Noch heute erinnert das Scharbockskraut (Bild 1) an diese Verhältnisse. Scharbock ist ein alter Name für Skorbut, der damals keineswegs nur bei Seeleuten auf ihren langen Reisen ausbrach, sondern auch bei den armen Bauern, deren Winternahrung im Wesentlichen aus Brot, Graupen und Grütze bestand. Das erste frische Grün, das man sammeln konnte, um wieder an Vitamine zu kommen, war das Scharbockskraut. Das war zwar mühsam, aber dafür konnte man die kleinen Blätter auch einfach herunterschlucken, ohne sie erst mit durch Skorbut wackelig gewordenen, vom Ausfallen bedrohten Zähnen kauen zu müssen. Man musste lediglich darauf achten, daß man die Blätter vor dem Aufblühen der Pflanzen sammelte, denn die blühende Pflanze beginnt, giftige Inhaltstoffe zu entwickeln. Aber bis dahin sollten Zähne, Zahnfleisch und Vitaminhaushalt ohnehin längst wieder saniert gewesen sein. Einen treffenderen Namen hätte man wahrlich der Pflanze nicht geben können. Natürlich kann man das Scharbockskraut, das überall an feuchten Stellen in Wäldern und Gebüschen wächst (Bild 2), immer noch sammeln, aber das ist heutzutage eher etwas für Kenner und Gourmets.

Bild 2

Und nicht nur das, auch das frische Laub verschiedener Bäume lässt sich ohne weiteres in einen leckeren Frühlingssalat verwandeln. Zum Beispiel die Buche: Frisch ausgetriebene Blätter sind zart und wohlschmeckend, und zwar so lange, wie das Laub noch hell gelblich grün ist und weiße Härchen am Blattrand besitzt (Bild 3). Diese Phase ist schnell vorbei, doch treiben Buchen sehr unregelmäßig aus. Manche kommen jetzt schon, während andere noch kahl und winterlich grau bleiben (Bild 4). Dies ist eine Anpassung an unsere wechselhaften Witterungen.

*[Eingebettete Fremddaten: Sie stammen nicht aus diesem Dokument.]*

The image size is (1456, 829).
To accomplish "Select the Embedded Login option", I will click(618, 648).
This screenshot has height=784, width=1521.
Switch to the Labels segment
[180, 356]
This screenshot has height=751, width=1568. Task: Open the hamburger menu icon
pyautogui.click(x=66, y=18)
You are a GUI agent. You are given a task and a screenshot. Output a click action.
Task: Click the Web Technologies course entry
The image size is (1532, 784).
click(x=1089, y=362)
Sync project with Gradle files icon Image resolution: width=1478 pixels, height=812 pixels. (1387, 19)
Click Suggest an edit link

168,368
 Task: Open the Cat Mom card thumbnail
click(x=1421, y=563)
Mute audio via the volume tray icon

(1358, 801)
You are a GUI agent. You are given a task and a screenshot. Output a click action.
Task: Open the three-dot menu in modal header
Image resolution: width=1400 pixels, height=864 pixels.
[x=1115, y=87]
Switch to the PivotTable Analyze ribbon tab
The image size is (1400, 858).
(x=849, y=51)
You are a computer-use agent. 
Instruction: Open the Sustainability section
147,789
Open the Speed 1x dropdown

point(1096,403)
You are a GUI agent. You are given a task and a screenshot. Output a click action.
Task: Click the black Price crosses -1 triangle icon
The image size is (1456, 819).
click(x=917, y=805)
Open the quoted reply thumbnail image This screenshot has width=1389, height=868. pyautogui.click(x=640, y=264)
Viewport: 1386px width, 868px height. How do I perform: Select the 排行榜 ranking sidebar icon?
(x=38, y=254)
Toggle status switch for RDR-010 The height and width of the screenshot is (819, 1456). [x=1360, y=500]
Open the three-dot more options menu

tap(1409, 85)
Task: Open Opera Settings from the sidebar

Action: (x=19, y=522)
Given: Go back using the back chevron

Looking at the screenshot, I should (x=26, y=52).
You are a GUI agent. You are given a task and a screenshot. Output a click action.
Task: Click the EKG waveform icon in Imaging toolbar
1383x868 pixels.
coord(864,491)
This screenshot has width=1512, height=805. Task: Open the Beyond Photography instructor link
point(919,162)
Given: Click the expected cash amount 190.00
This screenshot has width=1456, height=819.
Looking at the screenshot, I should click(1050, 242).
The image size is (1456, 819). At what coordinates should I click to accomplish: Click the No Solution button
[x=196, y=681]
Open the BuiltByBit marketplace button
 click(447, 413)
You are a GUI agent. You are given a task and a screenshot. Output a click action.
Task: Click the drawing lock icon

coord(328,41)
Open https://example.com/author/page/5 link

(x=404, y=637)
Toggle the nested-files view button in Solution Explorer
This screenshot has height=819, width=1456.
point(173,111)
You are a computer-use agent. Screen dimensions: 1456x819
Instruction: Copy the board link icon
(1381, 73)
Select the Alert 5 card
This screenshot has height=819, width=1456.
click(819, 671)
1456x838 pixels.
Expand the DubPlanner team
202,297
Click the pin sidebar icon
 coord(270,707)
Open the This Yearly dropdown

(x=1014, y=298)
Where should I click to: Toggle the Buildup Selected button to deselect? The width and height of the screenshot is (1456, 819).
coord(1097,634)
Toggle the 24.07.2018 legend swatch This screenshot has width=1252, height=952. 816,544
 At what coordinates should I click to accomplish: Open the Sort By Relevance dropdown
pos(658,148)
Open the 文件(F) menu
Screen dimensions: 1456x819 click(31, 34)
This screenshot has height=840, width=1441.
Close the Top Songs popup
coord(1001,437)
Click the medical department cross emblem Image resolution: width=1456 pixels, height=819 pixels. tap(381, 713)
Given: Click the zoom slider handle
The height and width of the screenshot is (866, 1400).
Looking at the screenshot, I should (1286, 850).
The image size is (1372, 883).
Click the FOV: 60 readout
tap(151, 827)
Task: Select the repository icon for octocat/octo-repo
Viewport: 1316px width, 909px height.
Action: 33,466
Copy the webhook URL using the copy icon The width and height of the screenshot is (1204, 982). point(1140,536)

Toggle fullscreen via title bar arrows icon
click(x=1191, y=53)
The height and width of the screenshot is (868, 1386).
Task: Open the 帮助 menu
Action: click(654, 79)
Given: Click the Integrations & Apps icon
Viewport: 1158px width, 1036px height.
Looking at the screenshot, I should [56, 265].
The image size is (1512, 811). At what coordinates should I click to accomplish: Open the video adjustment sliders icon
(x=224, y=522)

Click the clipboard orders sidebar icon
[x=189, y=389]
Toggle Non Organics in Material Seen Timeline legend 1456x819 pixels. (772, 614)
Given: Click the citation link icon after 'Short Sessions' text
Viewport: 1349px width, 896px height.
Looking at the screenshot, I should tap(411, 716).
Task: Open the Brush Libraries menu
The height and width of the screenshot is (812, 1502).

In lang anhaltenden Frösten sind die Spätaustreiber im Vorteil, in Jahren mit früher Wärme jedoch sind die Frühen den anderen längst davon gewachsen. Für unsere Küche bedeutet das aber, daß wir mehrere Wochen lang immer wieder Buchenlaub sammeln können.

Bild 3
Bild 4

Noch eher als die Buchen ergrünen oft die Spitzahorne (Bild 5), doch sind das zunächst nicht die Blätter, sondern die eigentümlich grünen Blütenbüschel (Bild 6), die den Spitzahornen ihre belaubt wirkende Krone verleihen. Die tatsächlichen Blätter (Bild 7) kommen erst kurze Zeit später, doch auch die kann man dann gut unserem Frühlingssalat beifügen.

Bild 5
Bild 6
Bild 7

Ebenso früh entfaltet sich das Laub der Weißdorne (Bild 8), allerdings sind seine Blätter und Blüten eher für Tee als für einen Salat geeignet. Die Linden (Bild 9)hingegen kann man für beides nutzen. Allerdings muß man da wohl doch noch etwas warten.

Bild 8
Bild 9

Unter den Kräutern, die wir jetzt schon sammeln können, finden wir bereits ein Gartenunkraut, nämlich die Vogelmiere (Bild 10). Sie kommt gerne auf satter, nackter Gartenerde vor, und wenn man schlau ist, lässt man sie auch stehen, sobald die Nutzpflanzen groß genug geworden sind, daß die niedrig bleibende Vogelmiere keine Konkurrenz mehr darstellt. Ihre Matten erhalten die Bodengare, und man kann sich das Mulchen sparen. Und das ist besonders auf dem Kartoffelbeet eine gute Idee.  So früh im Jahr wie jetzt würde sie jedoch die Aussaaten überwuchern, und wenn man sie denn ausrupft, kann man sie auch essen.

Bild 10

Ein letztes – und allgegenwärtiges – Salatkraut sei noch erwähnt, das man nicht in allzu großen Mengen einmischen sollte, weil es nämlich eher eine wichtige Heilpflanze ist, bei der es auf die Dosis ankommt: Der Gundermann. Auch sein Name sagt bereits aus, wozu die Pflanze mit den schönen blauen Blüten gut ist. Bei unseren germanischen Altvorderen war „Gund“ ein Wort für Eiter und Wundausfluss; dem entsprechend kann Gundermann in der Wundbehandlung von Kundigen benutzt werden. In kleinen Mengen in den Salat gemischt, ist er jedoch durchaus schmackhaft.
Wir sehen also: Verhungern ist gar nicht so einfach, selbst in dieser Zeit, wo uns unsere Nutzpflanzen im Stich lassen. Später im Jahr werden alle diese Wildpflanzen, die uns jetzt einen frischen Salat bieten, bitter oder faserig oder holzig, aber dann haben sie ihren Dienst ja auch getan. Später im Jahr können wir schließlich wieder in den Garten gehen und uns dort Salat und Gemüse holen. Aber im März sind sie zart und lecker. Und natürlich bieten sich auch später bis in den Herbst hinein viele andere Pflanzen an, die zum Naschen einladen.